Pittsburgh-based U.S. Steel Corp. said its second-quarter results were affected by declining line pipe prices (amm.com, July 29).
As a result of the slow market, line pipe prices have stagnated at comparatively low levels this month, with tags for domestic X42 holding steady at $1,020 per ton and imported X42 remaining at $820. The price of domestic J55 casing has ticked up to $1,150 per ton from $1,125 previously, and imported J55 casing has climbed to $850 per ton from $820 as a result of the anti-dumping case and rising coil prices both domestically and in Asia.

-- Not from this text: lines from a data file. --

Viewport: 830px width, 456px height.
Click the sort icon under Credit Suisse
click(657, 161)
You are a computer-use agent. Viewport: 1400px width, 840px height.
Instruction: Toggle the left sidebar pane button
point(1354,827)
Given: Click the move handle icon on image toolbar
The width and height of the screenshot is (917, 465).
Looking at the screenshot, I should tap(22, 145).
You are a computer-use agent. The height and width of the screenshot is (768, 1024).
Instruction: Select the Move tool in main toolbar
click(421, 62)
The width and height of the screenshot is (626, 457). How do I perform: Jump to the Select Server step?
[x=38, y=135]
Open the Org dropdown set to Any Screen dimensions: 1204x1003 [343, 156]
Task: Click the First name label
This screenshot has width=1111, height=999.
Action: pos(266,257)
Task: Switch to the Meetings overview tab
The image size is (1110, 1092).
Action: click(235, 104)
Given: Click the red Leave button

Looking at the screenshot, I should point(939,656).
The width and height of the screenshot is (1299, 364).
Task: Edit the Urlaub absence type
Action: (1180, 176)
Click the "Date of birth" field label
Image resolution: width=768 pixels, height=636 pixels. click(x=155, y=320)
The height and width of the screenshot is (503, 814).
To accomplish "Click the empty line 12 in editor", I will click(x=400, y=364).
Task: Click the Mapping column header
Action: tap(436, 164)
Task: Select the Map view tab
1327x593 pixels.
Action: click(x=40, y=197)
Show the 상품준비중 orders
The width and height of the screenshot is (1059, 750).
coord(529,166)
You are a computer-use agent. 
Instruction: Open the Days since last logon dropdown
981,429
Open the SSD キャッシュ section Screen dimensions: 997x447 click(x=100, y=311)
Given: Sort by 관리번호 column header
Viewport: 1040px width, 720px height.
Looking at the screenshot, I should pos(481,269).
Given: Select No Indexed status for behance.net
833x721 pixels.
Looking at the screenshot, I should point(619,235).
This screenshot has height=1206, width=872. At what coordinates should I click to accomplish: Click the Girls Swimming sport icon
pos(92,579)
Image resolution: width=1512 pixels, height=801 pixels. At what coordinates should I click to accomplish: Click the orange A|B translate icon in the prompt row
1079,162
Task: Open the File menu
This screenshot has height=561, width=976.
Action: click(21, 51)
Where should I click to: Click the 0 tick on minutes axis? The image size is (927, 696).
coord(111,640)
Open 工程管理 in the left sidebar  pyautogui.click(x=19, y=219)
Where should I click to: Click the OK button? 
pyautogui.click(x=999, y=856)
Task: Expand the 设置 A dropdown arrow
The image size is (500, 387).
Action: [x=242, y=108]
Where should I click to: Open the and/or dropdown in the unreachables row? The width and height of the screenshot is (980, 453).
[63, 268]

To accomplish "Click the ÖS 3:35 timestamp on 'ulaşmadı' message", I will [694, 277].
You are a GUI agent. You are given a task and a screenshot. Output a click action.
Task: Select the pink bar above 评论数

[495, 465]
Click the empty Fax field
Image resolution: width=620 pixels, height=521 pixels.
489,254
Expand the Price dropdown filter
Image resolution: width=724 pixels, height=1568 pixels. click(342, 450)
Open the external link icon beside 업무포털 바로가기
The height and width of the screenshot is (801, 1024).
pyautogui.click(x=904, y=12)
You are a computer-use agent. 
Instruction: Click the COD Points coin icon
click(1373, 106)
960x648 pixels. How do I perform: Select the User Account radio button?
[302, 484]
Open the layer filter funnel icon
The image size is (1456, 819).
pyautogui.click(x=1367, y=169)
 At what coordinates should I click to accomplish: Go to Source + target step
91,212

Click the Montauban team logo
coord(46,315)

While prices for some OCTG products have picked up slightly as a result of the trade case, imports are unlikely to be crimped until the case moves further along, with the ITC expected to make a preliminary decision by Aug. 16 and the Commerce Department by Dec. 9 (amm.com, July 11).
Russian producer OAO TMK said it does not expect U.S. imports from the nine countries to drop significantly this year as a result of the trade complaint (amm.com, July 25).
However, some market participants said they have raised their prices due to a pickup in sentiment following the filing of the case. "Ive got my numbers up fifty bucks already," one trader said.
Others cautioned, however, that the true effects of the case might only be felt next year.